La rabbin Irina Gritsevskaya avec un groupe d’étude du séminaire Ben et Harriet Teitel en Ukraine début 2026. (Autorisation de Midreshet Schechter Ukraine)

Alors même qu’elle se prépare à une éventuelle guerre en Israël, Gritsevskaya prévoit de retourner en Ukraine cet été pour une autre session de Ramah Ukraine, un camp qui a déjà rempli d’adolescents juifs ukrainiens avides de répit face aux défis de la guerre.

«Je préfère ne pas penser à mes peurs», a-t-elle déclaré. « Ils sont tellement accablants que nous devons nous concentrer sur ce qui doit être fait. »

Federova a également déclaré qu’elle continue de se concentrer sur les aspects positifs alors qu’elle et ses étudiants entament une cinquième année de guerre.

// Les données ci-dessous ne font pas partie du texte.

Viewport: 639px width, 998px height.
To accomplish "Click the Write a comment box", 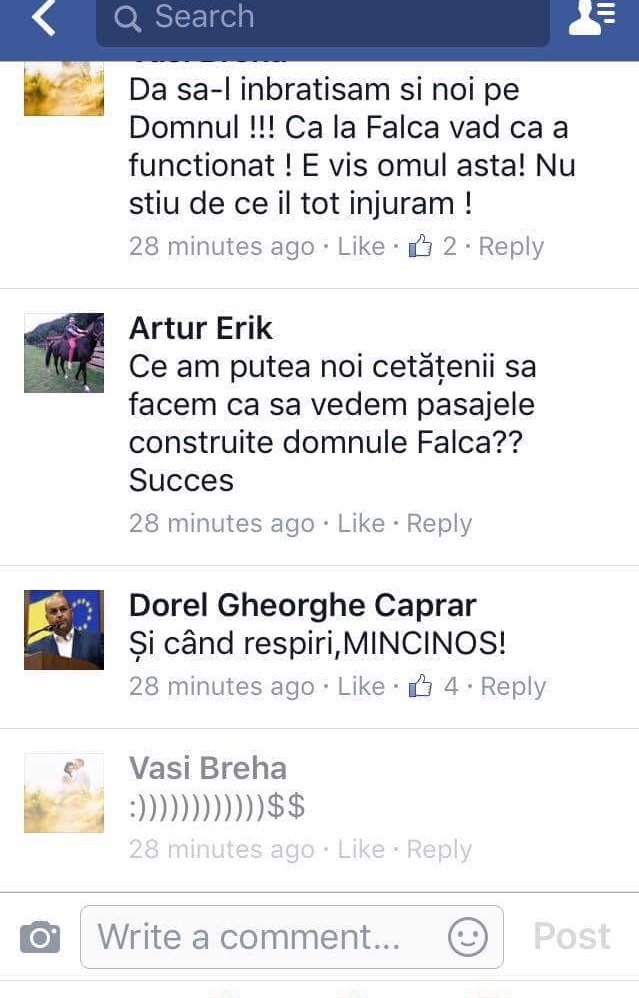I will 291,937.
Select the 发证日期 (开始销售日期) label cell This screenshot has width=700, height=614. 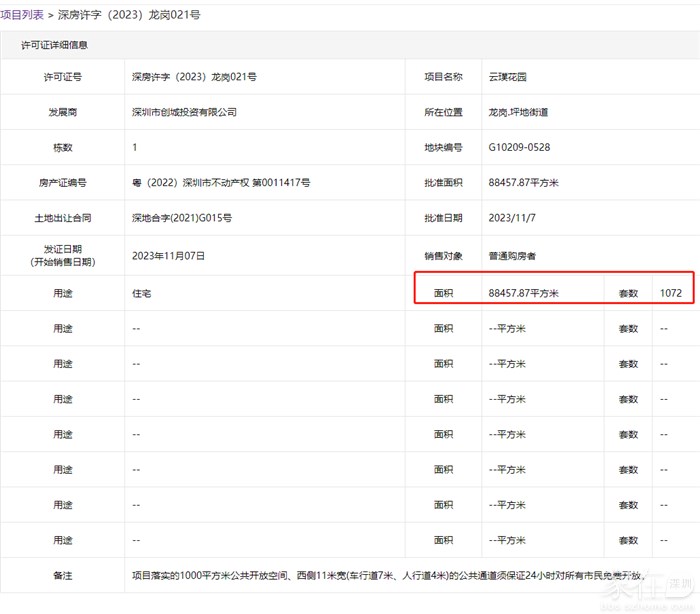tap(63, 256)
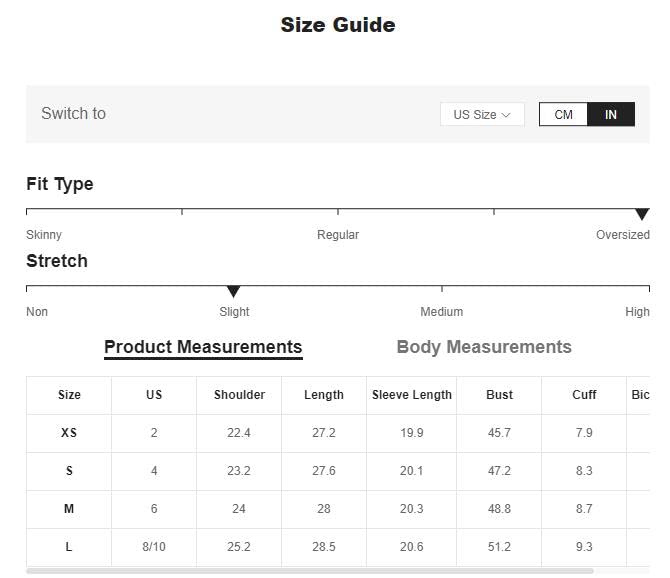This screenshot has width=670, height=578.
Task: Click the High stretch label
Action: [x=637, y=312]
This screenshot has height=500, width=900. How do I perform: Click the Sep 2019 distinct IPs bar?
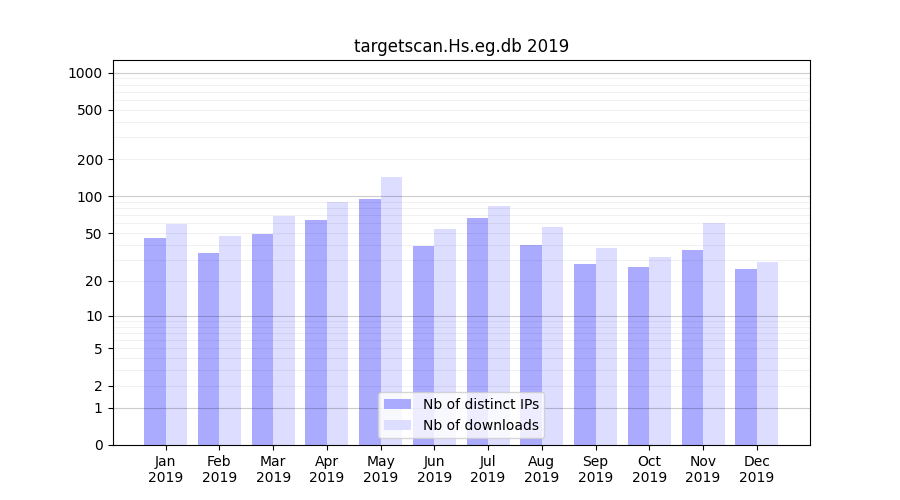point(585,354)
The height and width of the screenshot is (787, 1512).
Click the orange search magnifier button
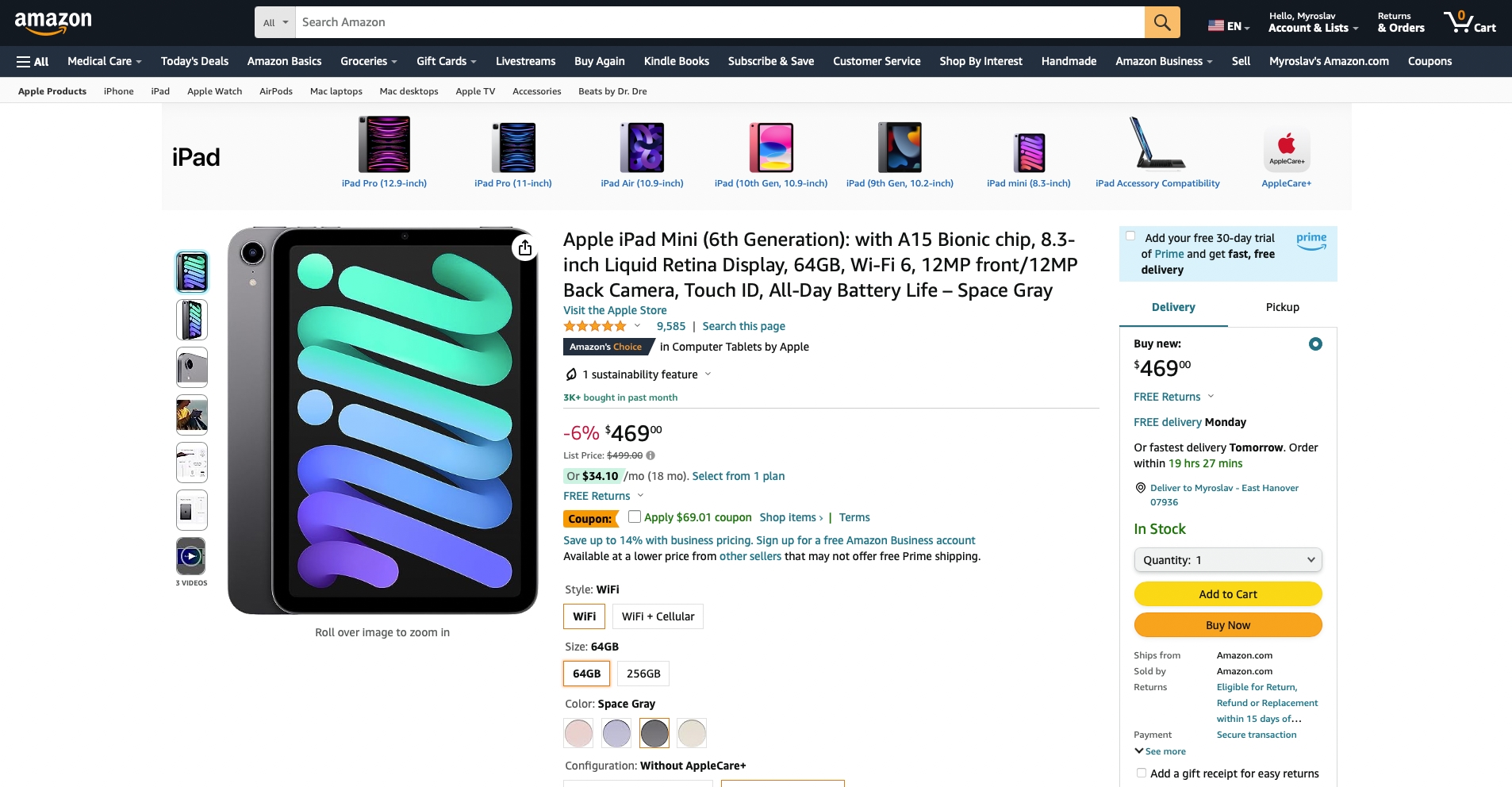(x=1162, y=22)
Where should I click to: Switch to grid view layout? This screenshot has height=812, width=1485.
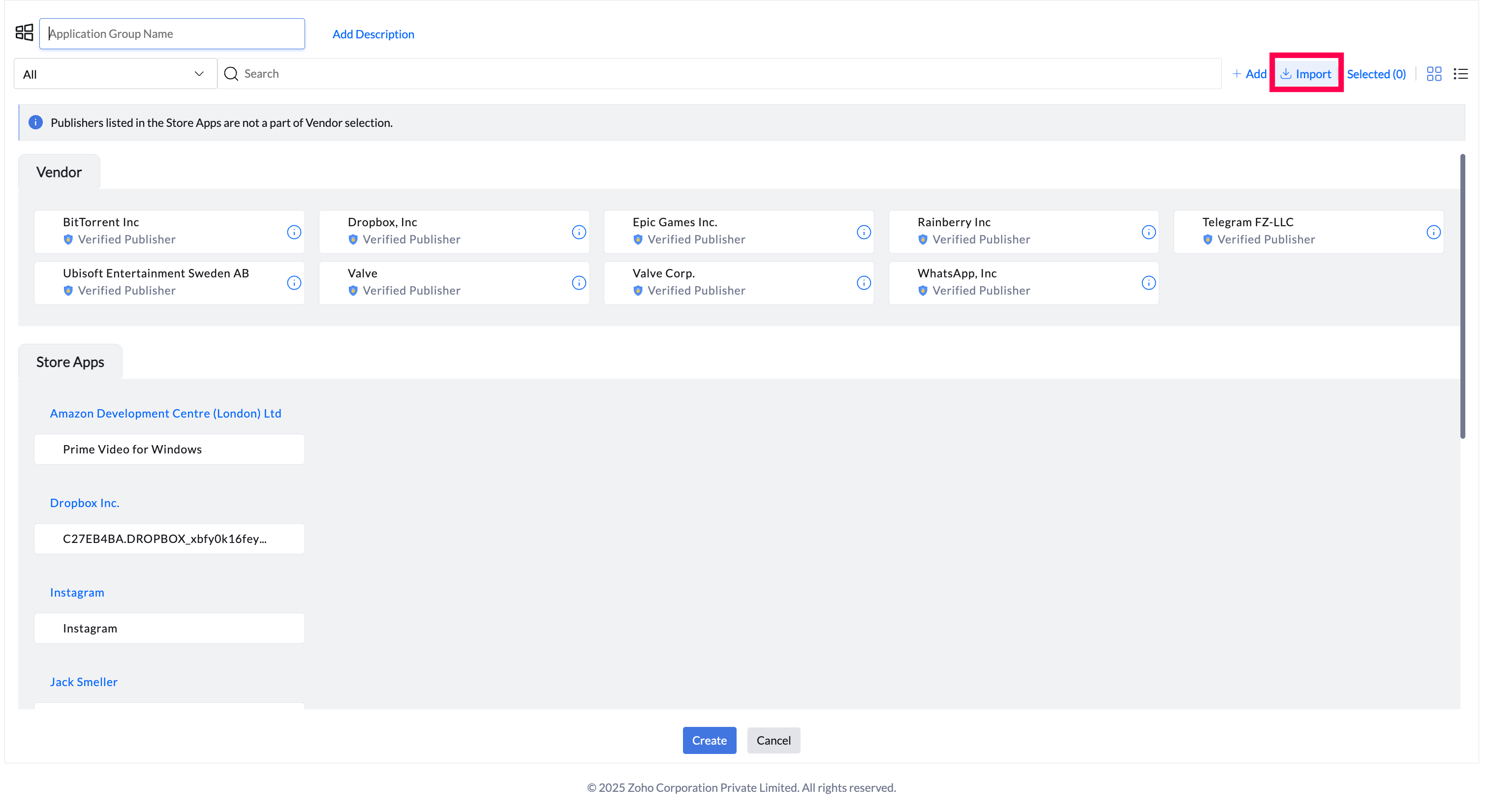pyautogui.click(x=1434, y=74)
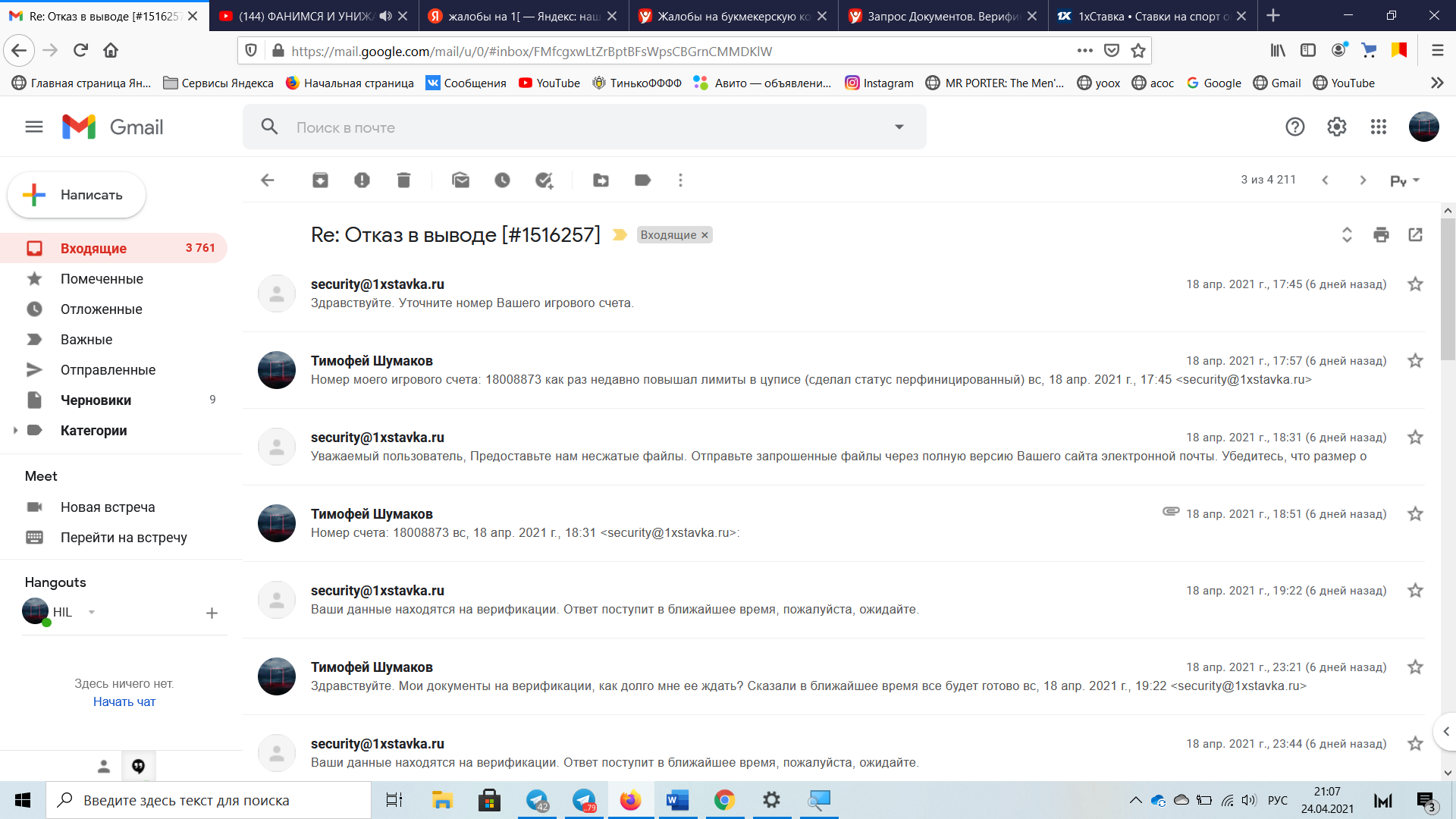Snooze the conversation with clock icon
The width and height of the screenshot is (1456, 819).
click(502, 180)
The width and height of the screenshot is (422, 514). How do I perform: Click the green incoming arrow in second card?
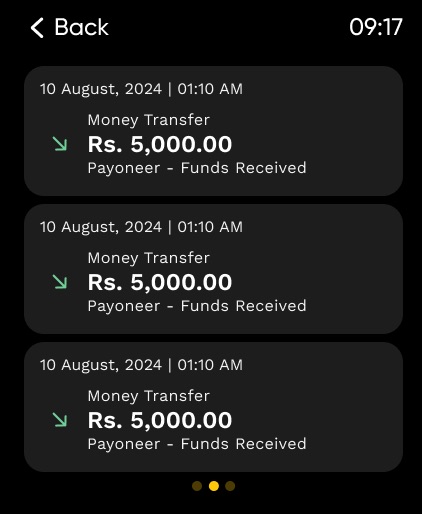tap(60, 282)
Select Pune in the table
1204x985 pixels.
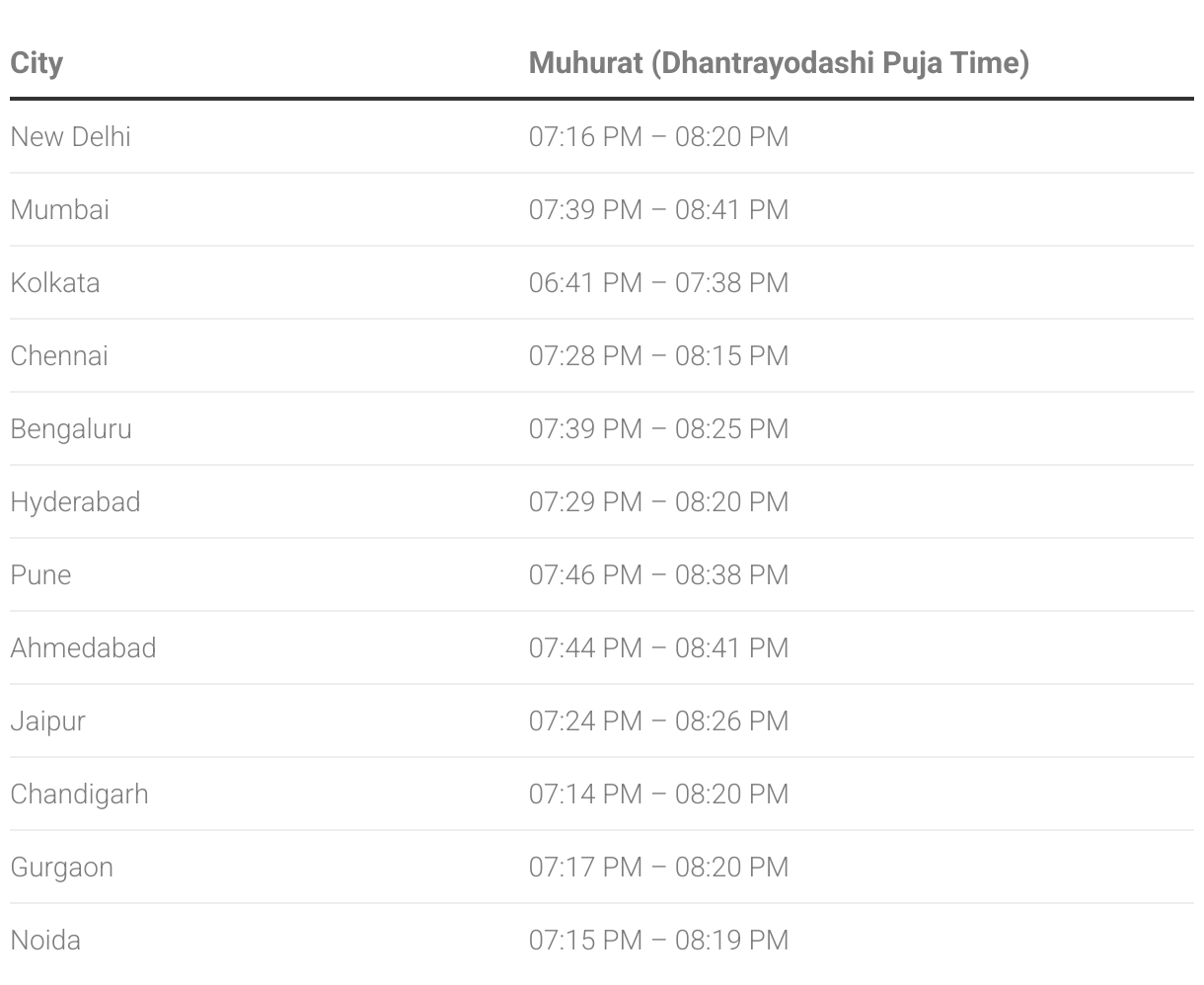pos(40,574)
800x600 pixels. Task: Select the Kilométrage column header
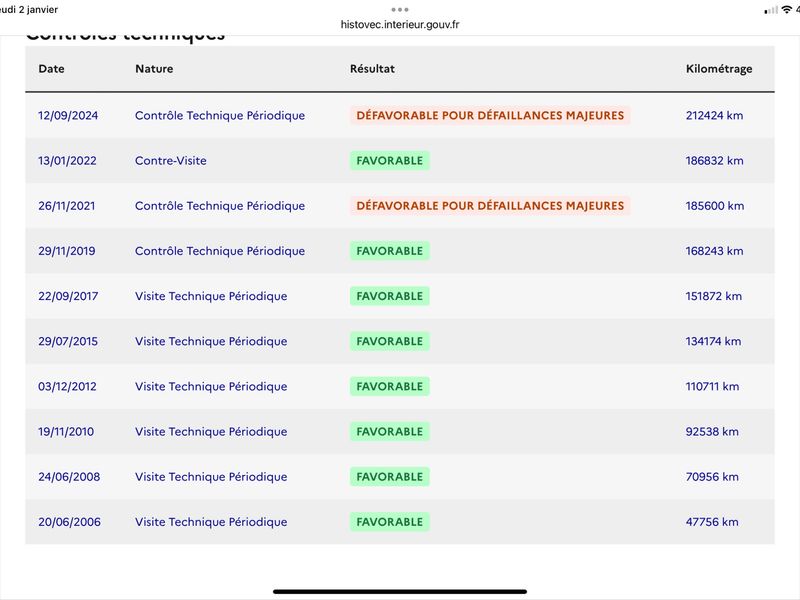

« Nous avons des enfants d’horizons différents, certains issus de familles observatrices, d’autres qui découvrent tout juste leurs racines, et l’école leur donne ce lien », a déclaré Federova à propos d’Orach Chaim. « Même dans les moments les plus difficiles, lorsque les alarmes se déclenchent et que nous ne savons pas ce qui va se passer demain, je les regarde et je pense : « Si nous pouvons leur donner la connaissance et la foi, alors nous avons fait quelque chose d’important. »

Ce reportage a été soutenu par l’Initiative Femmes sur le terrain de l’International Women’s Media Foundation : Reportages de l’Initiative Unseen Frontlines d’Ukraine, en partenariat avec la Fondation Howard G. Buffett.